La Tunisie pourra-t-elle mobiliser auprès des pays du Golfe les 3 milliards de dollars de cofinancements exigés par le Fonds monétaire international (FMI) pour débloquer le prêt de 1,9 milliard promis depuis octobre dernier, et non encore accordé ? L’espoir est permis… (Illustration: poignée de main entre Nabil Ammar et Abdallah Ben Zayed Al-Nahyane, chef de la diplomatie émiratie).
Par Imed Bahri
Le ministre des Affaires étrangères, Nabil Ammar, a entamé, dimanche 16 juillet 2023, à Koweït City, une tournée dans plusieurs pays du Golfe qui l’amènera, également, jusqu’au 20 juillet, aux Emirats arabes unis et en Arabie saoudite. Au programme, en plus des rencontres avec ses homologues, des réunions avec des responsables de fonds de développement, de financement et d’investissement, ainsi que des responsables de chambres de commerce et autres opérateurs économiques.
L’objectif non annoncé de cette tournée : mobiliser les co-financements garantissant le prêt de 1,9 milliard de dollars attendu du FMI.
Les pays du Golfe font partie des bailleurs de fonds historiques de la Tunisie mais leur engagement aux côtés de notre pays a beaucoup faibli au lendemain de la révolution du 14 janvier 2011, qui a été moyennement appréciée – c’est un euphémisme – par les monarchies familiales régnant dans ces pays.
Mort du «printemps arabe»
La crainte de la contagion du «printemps arabe» semble avoir poussé les Etats du Golfe à miser sur l’échec de la transition démocratique dans notre pays. Et leurs souhaits n’ont pas tardé à être exaucés par l’échec économique de tous les gouvernements qui se sont succédé à Tunis au cours de la dernière décennie et, surtout, la proclamation de l’état d’exception par le président Kaïs Saïed, le 25 juillet 2021, et le retour en Tunisie d’un régime autoritaire comme la région du Moyen-Orient et de l’Afrique du Nord sait en enfanter.
Entretien Nabil Ammar avec son homologue koweïtien Salem Abdullah Al-Sabah.
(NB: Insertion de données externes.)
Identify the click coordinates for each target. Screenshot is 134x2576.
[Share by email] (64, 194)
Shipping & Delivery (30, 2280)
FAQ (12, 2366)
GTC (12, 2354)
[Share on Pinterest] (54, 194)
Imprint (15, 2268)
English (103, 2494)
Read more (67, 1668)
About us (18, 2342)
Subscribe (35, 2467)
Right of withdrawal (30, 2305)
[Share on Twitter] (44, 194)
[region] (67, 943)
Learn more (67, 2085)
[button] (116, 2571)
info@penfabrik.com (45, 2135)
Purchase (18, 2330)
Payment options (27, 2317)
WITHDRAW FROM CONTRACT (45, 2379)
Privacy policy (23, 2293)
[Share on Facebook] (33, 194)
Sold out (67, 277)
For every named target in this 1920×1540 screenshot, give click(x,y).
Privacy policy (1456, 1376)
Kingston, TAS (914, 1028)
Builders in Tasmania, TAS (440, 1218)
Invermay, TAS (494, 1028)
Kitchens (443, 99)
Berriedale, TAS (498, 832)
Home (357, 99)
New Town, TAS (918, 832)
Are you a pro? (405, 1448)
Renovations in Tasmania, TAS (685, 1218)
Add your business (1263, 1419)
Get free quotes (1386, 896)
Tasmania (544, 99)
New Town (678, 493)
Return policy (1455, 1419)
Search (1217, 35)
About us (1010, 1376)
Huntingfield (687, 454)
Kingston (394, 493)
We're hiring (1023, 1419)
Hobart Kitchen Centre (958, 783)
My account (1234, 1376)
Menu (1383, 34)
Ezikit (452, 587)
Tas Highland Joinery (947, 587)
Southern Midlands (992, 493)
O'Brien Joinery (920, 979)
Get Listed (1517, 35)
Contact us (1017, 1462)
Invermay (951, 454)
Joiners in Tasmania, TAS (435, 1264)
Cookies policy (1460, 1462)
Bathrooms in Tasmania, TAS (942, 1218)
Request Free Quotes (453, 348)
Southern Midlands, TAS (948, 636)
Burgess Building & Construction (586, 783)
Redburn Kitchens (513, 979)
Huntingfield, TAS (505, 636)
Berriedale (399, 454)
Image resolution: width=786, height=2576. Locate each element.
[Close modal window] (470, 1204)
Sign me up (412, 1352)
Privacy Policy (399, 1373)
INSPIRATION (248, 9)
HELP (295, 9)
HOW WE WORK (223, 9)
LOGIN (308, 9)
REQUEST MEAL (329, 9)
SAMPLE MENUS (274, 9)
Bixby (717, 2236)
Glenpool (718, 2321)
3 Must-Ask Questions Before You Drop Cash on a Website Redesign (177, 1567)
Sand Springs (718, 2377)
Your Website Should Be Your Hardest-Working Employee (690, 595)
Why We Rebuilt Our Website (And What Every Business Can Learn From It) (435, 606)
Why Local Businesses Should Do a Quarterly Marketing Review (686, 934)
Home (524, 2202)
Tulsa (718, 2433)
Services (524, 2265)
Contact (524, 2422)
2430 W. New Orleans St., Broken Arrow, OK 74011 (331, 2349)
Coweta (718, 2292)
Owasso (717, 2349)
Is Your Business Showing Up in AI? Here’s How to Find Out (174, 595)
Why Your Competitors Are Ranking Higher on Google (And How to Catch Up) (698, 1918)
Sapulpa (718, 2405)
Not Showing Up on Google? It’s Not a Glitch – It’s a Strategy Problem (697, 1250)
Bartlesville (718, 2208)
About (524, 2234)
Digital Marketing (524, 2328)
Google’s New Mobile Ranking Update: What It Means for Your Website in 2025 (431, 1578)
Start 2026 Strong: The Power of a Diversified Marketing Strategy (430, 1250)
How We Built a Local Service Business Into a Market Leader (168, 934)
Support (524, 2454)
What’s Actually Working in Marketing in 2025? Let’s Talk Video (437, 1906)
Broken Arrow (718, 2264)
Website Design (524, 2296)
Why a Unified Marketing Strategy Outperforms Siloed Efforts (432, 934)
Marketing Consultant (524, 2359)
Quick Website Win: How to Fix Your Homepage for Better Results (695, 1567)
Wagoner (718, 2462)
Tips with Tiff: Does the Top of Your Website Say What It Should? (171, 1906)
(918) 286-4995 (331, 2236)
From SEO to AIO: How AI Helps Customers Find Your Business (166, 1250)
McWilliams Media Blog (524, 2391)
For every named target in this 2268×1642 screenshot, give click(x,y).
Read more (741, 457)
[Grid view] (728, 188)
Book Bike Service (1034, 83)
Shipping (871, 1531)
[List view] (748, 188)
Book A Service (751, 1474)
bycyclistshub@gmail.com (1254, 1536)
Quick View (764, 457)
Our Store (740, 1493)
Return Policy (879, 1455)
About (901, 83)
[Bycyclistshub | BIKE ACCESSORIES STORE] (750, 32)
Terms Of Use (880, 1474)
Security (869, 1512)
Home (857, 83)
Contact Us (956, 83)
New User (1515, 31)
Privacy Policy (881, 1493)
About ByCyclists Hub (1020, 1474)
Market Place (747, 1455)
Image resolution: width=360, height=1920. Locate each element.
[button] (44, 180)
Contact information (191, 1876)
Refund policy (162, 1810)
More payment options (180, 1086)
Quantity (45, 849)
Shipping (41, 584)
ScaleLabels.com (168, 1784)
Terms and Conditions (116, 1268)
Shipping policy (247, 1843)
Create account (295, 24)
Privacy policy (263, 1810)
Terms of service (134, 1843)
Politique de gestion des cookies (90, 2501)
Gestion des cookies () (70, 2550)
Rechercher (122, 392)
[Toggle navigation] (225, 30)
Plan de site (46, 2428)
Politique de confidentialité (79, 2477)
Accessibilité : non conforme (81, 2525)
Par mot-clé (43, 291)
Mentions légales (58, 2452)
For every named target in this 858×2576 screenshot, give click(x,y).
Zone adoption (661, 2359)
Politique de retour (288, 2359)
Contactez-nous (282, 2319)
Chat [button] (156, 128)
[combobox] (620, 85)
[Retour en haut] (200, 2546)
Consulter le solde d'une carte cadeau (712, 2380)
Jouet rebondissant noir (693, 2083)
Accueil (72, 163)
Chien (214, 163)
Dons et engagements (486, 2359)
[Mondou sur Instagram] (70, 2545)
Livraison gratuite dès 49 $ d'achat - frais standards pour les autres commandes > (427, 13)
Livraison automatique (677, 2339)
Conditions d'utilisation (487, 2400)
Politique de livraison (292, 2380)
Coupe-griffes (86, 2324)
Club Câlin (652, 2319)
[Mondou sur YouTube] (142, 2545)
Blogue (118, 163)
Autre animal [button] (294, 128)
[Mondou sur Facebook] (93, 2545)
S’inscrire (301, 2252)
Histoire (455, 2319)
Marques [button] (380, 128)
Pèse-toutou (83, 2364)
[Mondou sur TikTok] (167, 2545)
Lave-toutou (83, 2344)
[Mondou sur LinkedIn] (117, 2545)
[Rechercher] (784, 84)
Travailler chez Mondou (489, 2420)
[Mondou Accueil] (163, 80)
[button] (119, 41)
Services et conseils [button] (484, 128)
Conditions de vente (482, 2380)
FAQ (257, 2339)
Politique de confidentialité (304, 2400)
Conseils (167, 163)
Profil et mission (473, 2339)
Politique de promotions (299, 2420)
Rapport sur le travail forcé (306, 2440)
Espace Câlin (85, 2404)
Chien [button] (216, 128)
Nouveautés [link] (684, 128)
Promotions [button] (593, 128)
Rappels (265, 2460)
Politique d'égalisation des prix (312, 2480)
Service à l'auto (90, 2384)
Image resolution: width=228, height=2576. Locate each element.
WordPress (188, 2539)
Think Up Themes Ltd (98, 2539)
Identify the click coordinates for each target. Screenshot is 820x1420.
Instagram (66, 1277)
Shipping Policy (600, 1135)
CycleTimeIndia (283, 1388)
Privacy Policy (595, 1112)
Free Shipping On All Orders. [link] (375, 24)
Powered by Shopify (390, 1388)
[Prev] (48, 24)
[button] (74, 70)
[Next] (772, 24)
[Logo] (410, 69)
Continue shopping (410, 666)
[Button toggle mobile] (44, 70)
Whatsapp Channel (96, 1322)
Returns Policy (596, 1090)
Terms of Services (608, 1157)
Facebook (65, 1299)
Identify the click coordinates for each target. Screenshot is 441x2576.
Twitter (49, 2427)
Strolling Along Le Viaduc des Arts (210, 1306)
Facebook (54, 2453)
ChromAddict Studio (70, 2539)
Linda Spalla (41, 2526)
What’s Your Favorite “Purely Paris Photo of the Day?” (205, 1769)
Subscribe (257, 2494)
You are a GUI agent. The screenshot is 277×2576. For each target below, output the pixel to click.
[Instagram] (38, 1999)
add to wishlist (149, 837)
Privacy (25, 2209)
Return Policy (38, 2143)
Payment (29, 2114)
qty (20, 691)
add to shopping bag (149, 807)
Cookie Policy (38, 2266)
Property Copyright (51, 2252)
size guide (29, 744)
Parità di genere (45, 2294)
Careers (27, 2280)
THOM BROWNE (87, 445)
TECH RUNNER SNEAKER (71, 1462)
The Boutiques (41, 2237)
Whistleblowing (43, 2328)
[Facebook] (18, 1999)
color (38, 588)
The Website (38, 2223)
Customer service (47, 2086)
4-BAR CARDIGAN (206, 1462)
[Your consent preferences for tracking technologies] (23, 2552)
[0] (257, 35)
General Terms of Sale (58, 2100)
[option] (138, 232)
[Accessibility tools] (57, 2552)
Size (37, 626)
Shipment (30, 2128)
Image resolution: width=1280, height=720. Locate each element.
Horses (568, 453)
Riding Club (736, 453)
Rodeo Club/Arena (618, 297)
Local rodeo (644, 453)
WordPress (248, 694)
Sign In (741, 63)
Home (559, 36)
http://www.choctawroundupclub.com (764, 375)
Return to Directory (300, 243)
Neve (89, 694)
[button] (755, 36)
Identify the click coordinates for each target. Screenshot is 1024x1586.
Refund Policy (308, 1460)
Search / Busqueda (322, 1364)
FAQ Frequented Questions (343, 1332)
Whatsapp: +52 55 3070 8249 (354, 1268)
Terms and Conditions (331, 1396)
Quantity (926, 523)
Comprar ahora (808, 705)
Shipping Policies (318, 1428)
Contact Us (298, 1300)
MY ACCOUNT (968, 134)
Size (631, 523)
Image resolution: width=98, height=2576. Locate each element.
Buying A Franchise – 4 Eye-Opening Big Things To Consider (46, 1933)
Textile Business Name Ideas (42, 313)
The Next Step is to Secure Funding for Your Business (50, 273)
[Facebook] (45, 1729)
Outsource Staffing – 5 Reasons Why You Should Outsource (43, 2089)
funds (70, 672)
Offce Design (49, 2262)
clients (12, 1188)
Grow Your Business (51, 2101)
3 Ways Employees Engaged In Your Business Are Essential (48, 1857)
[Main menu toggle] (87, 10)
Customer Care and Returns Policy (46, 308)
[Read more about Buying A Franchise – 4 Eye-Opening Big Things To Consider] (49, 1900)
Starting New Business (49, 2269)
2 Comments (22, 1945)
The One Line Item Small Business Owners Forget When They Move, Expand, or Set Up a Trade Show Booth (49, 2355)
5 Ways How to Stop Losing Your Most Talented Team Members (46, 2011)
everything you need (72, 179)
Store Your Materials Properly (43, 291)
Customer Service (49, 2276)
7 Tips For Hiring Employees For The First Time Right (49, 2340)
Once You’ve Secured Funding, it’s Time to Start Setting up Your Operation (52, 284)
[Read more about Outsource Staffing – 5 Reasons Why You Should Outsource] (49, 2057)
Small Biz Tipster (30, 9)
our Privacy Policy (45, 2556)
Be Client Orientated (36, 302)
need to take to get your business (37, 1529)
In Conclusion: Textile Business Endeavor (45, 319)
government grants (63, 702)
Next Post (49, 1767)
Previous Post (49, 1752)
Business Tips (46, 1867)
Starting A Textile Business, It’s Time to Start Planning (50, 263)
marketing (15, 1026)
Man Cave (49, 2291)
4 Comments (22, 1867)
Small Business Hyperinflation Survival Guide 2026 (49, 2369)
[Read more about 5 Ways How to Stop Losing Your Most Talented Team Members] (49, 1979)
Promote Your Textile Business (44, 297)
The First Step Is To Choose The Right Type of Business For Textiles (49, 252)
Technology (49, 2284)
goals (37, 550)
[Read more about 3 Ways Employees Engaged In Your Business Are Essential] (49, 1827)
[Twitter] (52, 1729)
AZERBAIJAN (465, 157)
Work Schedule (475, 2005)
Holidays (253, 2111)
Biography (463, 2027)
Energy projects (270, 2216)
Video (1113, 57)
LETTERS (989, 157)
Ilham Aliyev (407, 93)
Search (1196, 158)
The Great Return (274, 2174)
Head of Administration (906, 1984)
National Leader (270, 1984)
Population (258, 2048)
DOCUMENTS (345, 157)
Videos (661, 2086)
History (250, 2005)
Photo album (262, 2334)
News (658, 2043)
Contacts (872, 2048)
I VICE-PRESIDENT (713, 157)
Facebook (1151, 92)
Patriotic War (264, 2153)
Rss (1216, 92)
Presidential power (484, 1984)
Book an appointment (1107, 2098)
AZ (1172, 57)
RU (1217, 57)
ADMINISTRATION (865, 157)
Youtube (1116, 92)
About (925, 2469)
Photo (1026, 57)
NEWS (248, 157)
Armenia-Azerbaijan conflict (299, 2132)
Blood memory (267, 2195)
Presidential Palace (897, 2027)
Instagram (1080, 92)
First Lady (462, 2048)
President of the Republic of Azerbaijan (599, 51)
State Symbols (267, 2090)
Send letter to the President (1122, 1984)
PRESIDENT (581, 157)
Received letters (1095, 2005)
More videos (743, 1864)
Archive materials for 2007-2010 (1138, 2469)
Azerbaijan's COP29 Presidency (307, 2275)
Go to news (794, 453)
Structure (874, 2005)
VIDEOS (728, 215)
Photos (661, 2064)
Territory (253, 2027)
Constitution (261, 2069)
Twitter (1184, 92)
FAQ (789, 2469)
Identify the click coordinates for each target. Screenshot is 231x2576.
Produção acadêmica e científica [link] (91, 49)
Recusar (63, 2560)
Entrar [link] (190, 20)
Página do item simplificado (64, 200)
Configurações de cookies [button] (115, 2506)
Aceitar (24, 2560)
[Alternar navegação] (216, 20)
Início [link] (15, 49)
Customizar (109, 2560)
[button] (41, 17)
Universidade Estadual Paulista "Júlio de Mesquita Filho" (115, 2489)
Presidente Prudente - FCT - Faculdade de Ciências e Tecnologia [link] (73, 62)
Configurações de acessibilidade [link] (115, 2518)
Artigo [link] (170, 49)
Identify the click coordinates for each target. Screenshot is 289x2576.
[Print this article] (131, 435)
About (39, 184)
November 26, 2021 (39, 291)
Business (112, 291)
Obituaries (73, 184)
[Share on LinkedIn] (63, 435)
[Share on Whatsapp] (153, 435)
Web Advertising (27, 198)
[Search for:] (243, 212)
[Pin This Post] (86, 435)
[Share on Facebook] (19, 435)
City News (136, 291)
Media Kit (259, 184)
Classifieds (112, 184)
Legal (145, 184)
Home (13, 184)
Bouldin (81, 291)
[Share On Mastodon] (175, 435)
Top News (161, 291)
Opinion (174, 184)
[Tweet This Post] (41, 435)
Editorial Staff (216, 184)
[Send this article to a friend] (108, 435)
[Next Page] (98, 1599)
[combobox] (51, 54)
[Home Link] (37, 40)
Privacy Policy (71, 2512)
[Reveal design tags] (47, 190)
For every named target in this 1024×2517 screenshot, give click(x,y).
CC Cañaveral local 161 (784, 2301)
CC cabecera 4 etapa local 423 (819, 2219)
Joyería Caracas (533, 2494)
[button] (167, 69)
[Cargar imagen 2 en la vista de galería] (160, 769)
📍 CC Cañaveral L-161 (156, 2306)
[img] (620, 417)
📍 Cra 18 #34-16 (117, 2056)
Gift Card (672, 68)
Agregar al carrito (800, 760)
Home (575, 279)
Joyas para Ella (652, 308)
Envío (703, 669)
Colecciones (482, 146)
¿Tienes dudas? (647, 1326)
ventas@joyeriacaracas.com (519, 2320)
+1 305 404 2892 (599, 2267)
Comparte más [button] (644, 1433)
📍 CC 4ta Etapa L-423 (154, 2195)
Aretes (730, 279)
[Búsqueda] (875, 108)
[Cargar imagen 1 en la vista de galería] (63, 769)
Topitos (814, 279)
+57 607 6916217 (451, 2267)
Cependant, cette évolution conforme à leurs souhaits ne semble pas avoir dissipé les craintes et les réserves que les «frères arabes» du Golfe nourrissent à notre égard. Ils ont, en tout cas, continué à tenir en suspicion l’actuel homme fort à Carthage et à appréhender son nationalisme arabe, son antisionisme tapageur et ses élans vaguement révolutionnaires (des défauts majeurs à leurs yeux) qui leur rappellent un ancien leader maghrébin qui leur a longtemps donné du fil à retordre, Mouammar Kadhafi en l’occurrence.
Aussi, et malgré le lobbying de certains dirigeants européens, notamment italiens, en faveur de la Tunisie, les monarchies du Golfe n’ont pas montré une grande disposition à apporter à notre pays le soutien financier dont il a besoin pour financer son budget, payer ses dettes, et relancer son économie en panne. Quant aux gros projets d’investissement annoncés en grande pompe avant 2011, ils ont tous été mis en veilleuse et rien n’indique qu’ils vont être bientôt relancés.
La Tunisie rentrée dans les rangs
C’est dans ce contexte que s’inscrit la tournée du ministre des Affaires étrangères dans les pays du Golfe. Le but étant d’essayer de mobiliser une partie des fonds supplémentaires qu’exige le FMI avant de donner son accord définitif pour le prêt de 1,9 milliard de dollars, promis depuis octobre dernier et qui tarde à être accordé.
«On sait que le FMI ne pourra pas dépasser un certain seuil dans le financement des pays en difficulté budgétaire et ayant un urgent besoin de prêts internationaux. Généralement, le FMI finance le tiers, et exige que les 2/3 additionnels viennent d’autres sources de financements», explique l’économiste Moktar Lamari dans un post publié lundi 17 juillet sur son blog Economics for Tunisia, E4T. Il ajoute : «Admettons que l’Union européenne mobilise 1,1 milliard de dollars, il faudra encore presque 3 milliards de dollars à mobiliser par d’autres sources de financements. Le tout pour atteindre les 2/3 requis, l’autre tiers devant venir du FMI (1,9 milliard de dollars).»
Il reste cependant à connaître les arguments politiques que M. Ammar mettra en avant dans les discussions avec ses homologues du Golfe pour vaincre leurs résistances et les convaincre de l’intérêt qu’ils auraient à tendre de nouveau la perche à une Tunisie enfin rentrée dans les rangs et revenue de ses illusions démocratiques.